The Chronicles Of Riddick

The Chronicles Of Riddick

The 2000 film Pitch Black was a superior, economical genre exercise in the tough, unsentimental tradition of Walter Hill. It didn't demand a sequel, let alone a mega-budgeted space opus that boldly announces itself as the foundation for a sprawling science-fiction franchise. Where Pitch Black was an overachieving Alien knockoff, its sequel is an underachieving Star Wars wannabe.

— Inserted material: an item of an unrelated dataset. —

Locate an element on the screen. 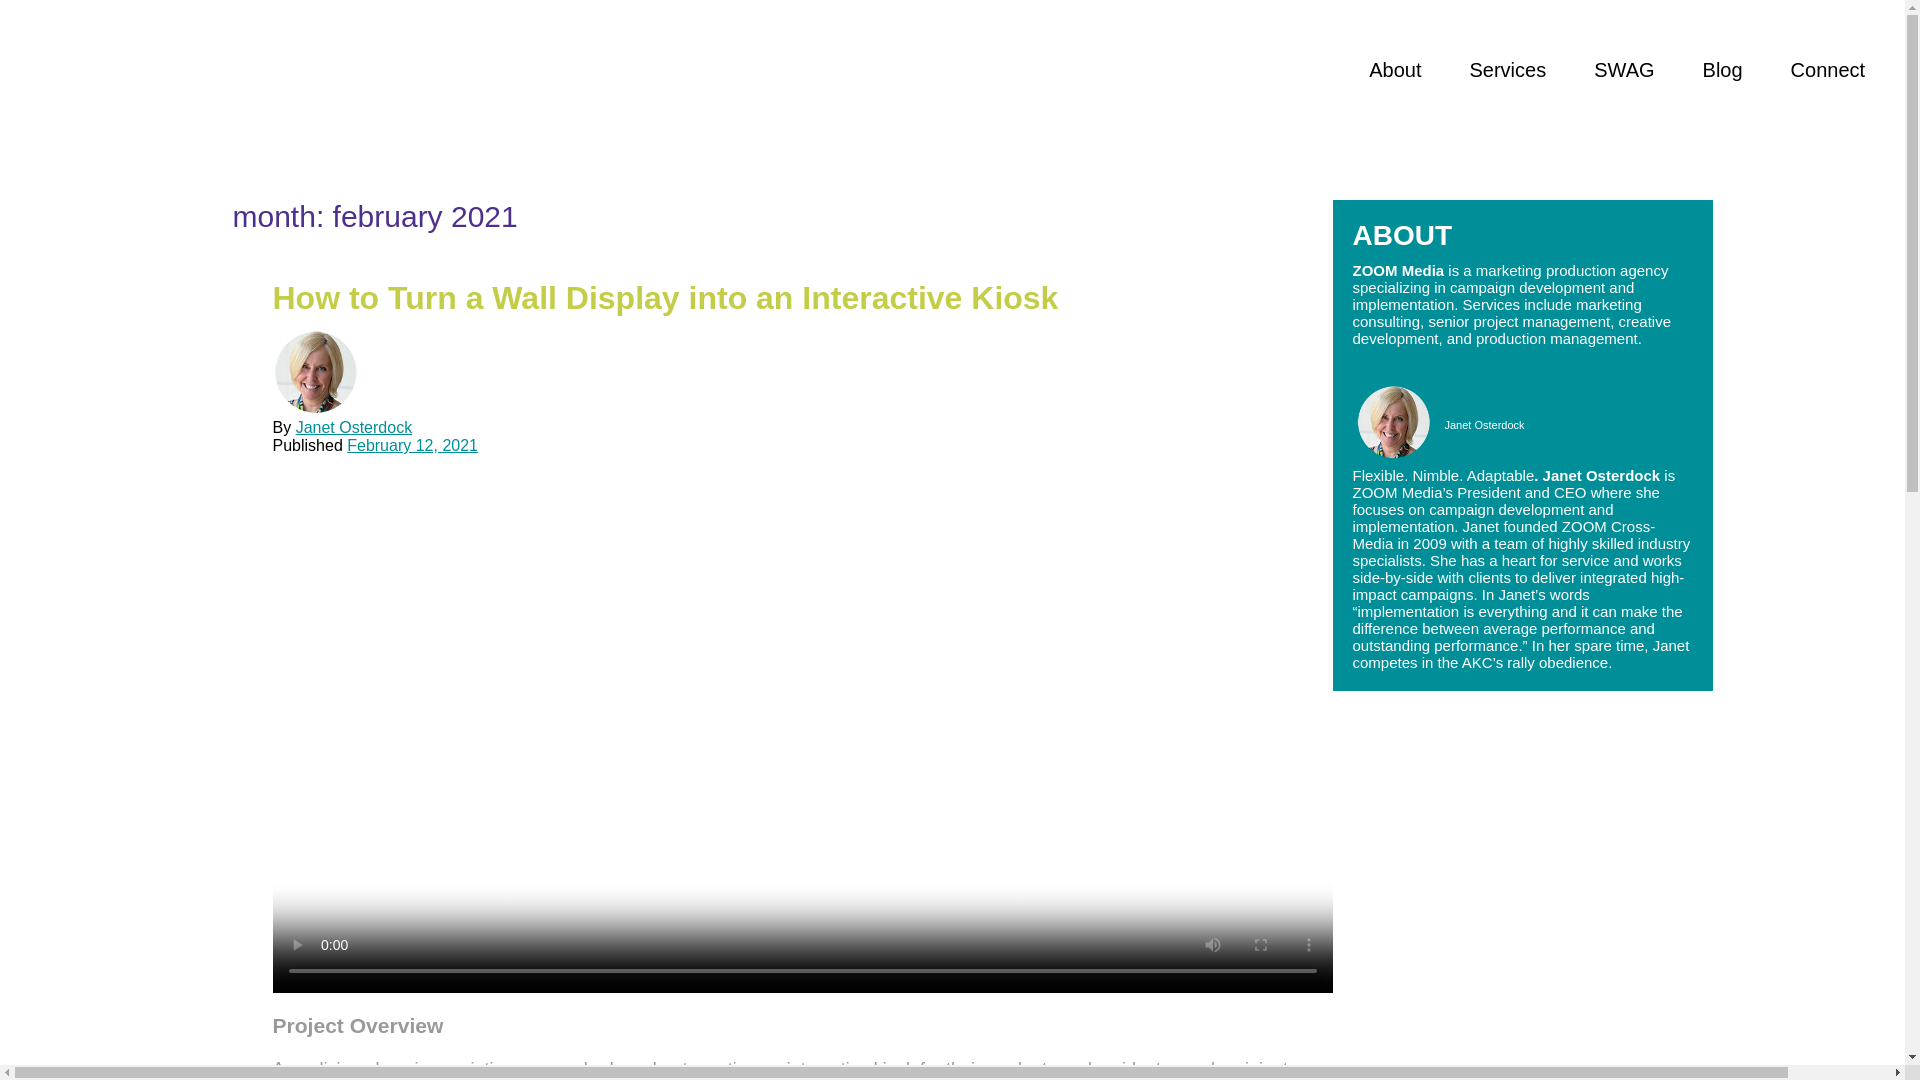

As bloated and ponderous as its predecessor was lean and focused, Chronicles ups the stakes along with the budget while jettisoning just about everything that made Pitch Black stand out from other thrillers about weary humans battling nefarious space beasties. The film, which snagged a PG-13 rating in spite of constant carnage, finds Vin Diesel's wisecracking, muscle-bound killing machine simultaneously battling mercenaries out for the bounty on his head and an evil race determined to convert or kill everyone in its path—sort of like Scientologists, only not as sinister.

It's easy to see why filmmakers persist in going where George Lucas and company have profitably gone before, but Riddick's convoluted mythology, wooden dialogue, and interminable action sequences serve as a dispiriting reminder that for every Star Wars, there are two dozen Wing Commanders. Though not as dire as Battlefield Earth, Riddick is in spots silly, grungy, and misguided enough to inspire flashbacks. The evil zealots out to convert and/or kill Diesel just aren't frightening or intimidating, though it doesn't help that one looks like Hedwig And The Angry Inch's John Cameron Mitchell sans makeup and wig, while another sports a Billy Ray Cyrus-style space mullet.

Riddick's ending has a loopy charm, but it would be more forceful if it didn't follow a fight scene whose arc and moves suggest that it belongs on WWE's Intergalactic Smackdown. Of the supporting cast, only Thandie Newton—who plays a space-opera version of Lady Macbeth—makes much of an impression, and that has more to do with her form-fitting outfits than her character's personality. The camera adores her, but there's something sad about an ambitious, hugely expensive, special-effects-filled extravaganza whose only memorable aspect is a beautiful woman's cleavage. As befits a film with heavy-handed Shakespearean undertones, The Chronicles Of Riddick is full of sound and fury, signifying nothing.